● WORK INSTRUCTION 1
Answer these from the Private Sector Contributions text below:
(a) How many Afghan refugees are included in the housing figure?
(b) What minimum donation amount did Cargill set?
(c) What are the employee-led groups in Ukraine that support local relief organizations called?
● WORK INSTRUCTION 2
Please reproduce the part of the Private Sector Contributions text below that opens with the words containing "With the support" and closes with "spread of COVID-19.".
● WORK INSTRUCTION 3
Carry on the text on private sector contributions to Ukraine, shown below, from its last sentence.

Private Sector Contributions

Below are highlights of how represented companies are stepping up and making a difference with humanitarian aid and critical support for Ukraine:

With the support of non-profit organizations, Hosts on Airbnb and donors around the world, Airbnb and have helped connect approximately 70,000 refugees and asylees to temporary housing over the past five years—including 24,000 Afghan refugees and 25,000 people fleeing the conflict in Ukraine. Airbnb waives all host and guest fees on all stays for refugees. is an independent non-profit that provides free, temporary places to evacuees, relief workers, refugees, asylum seekers, and frontline workers fighting the spread of COVID-19.

Cargill has committed to contributing profits from their essential activities in Ukraine to humanitarian aid and set a minimum donation amount of $40 million directed to the following partners as well as local relief organizations supported by the employee-led Cargill Cares Councils in Ukraine. Organizations include World Food Programme, World Central Kitchen, Red Cross, Save the Children, European Food Banks Federation, and CARE.

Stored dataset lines
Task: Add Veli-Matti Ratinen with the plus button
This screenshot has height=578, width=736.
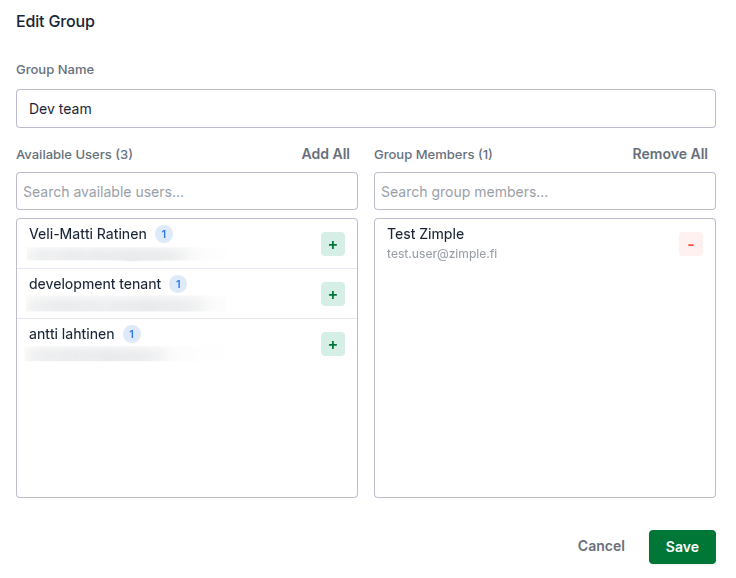Action: pos(333,244)
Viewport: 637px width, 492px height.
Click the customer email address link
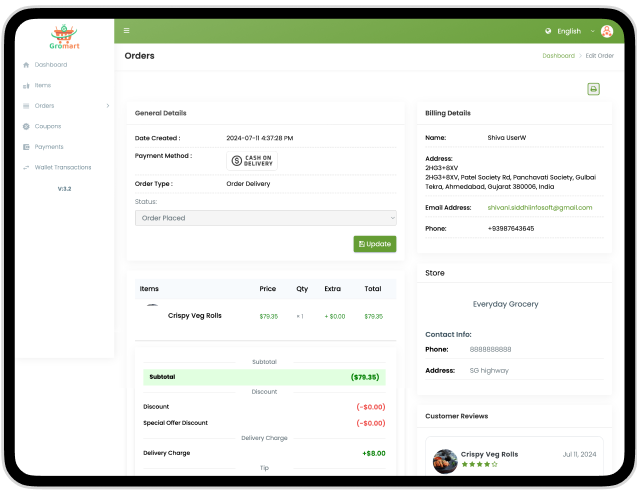539,207

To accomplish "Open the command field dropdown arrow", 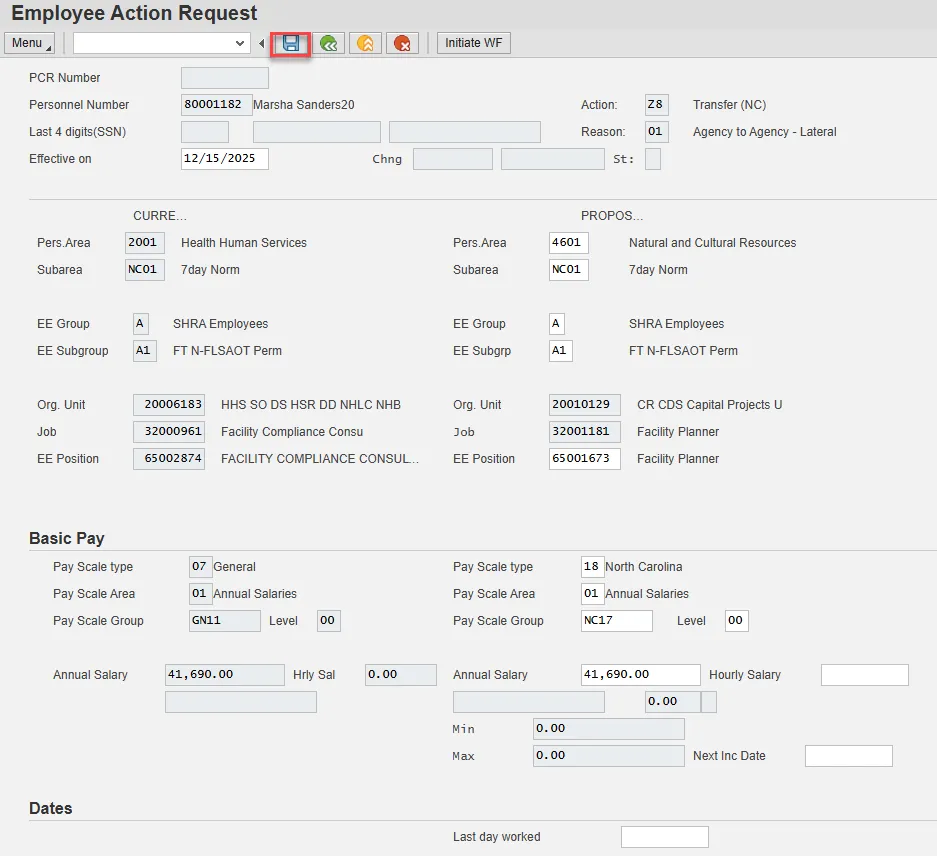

● RESPONSE BOX 1
(a) 24,000
(b) $40 million
(c) Cargill Cares Councils

● RESPONSE BOX 2
With the support of non-profit organizations, Hosts on Airbnb and donors around the world, Airbnb and have helped connect approximately 70,000 refugees and asylees to temporary housing over the past five years—including 24,000 Afghan refugees and 25,000 people fleeing the conflict in Ukraine. Airbnb waives all host and guest fees on all stays for refugees. is an independent non-profit that provides free, temporary places to evacuees, relief workers, refugees, asylum seekers, and frontline workers fighting the spread of COVID-19.

● RESPONSE BOX 3
Citi has consistently operated every day in Ukraine since the conflict began to support the National Bank of Ukraine’s efforts to keep markets open against the backdrop of increasing aggression from Vladimir Putin. The bank donated $1 million from their foundation to relief organizations and is matching employee contributions with a goal of an additional $500,000 in donations.

Andrew Tisch, Co-Chairman of the Board and Chairman of the Executive Committee of Loews Corporation said, American business response to Ukrainian invasion is but a small part of what our overall reaction should be. I think back to when my great grandfather Schlomo Tichinsky came here from Dniepro-Petrosk in March of 1904 because he sensed peril in his home of Ukraine. To me and my family, this is personal and necessitates a wide and vast response because it strikes at the foundations of democratic institutions around the world.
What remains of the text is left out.